- **FRAGMENTO PROPORCIONADO**:
◆ ◆ ◆ ◆ ◆ ◆ ◆

Pero aún iban a producirse dos sorpresivos golpes de timón que resultaron decisivos. En aquellas fechas, Francia había decidido reanudar sus pruebas nucleares en el atolón de Mururoa. La indignación y la ira ya sobrepasaban los archipiélagos vecinos y se extendían a muchos países del Pacífico. El Aliado aconsejó a los malagueños que les recordaran a los miembros de esos países quién seguía tirándoles la basura nuclear en el patio trasero de sus casas, y que vincularan esa agresión con la elección de la nueva sede de la asociación. Se trataba de un gesto hostil global y la reprobación debía ser global y abarcar todo lo abarcable. «¡Si Francia quería una sede, los países afectados no podían dársela!», les propuso el Aliado como argumento para justificar la canalladita. ¡Vaya si funcionó!

◆ ◆ ◆ ◆ ◆ ◆ ◆

- **COMPLETE LO SIGUIENTE**:
**a)** Enumere todos los nombres de lugares geográficos que se mencionan en el fragmento, sin repetir ninguno.
**b)** Según el fragmento, ¿dónde había decidido Francia reanudar sus pruebas nucleares?
Los datos proceden de una fuente distinta a la del fragmento.

- **DATOS REGISTRADOS**:
◆ ◆ ◆ ◆ ◆ ◆ ◆

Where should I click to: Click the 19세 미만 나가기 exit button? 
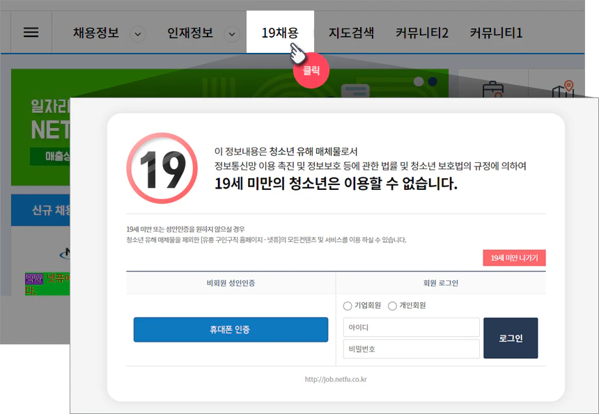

◆ ◆ ◆ ◆ ◆ ◆ ◆

- **RESULTADOS POR TAREA**:
**a)** Francia, Mururoa, Pacífico

**b)** En el atolón de Mururoa.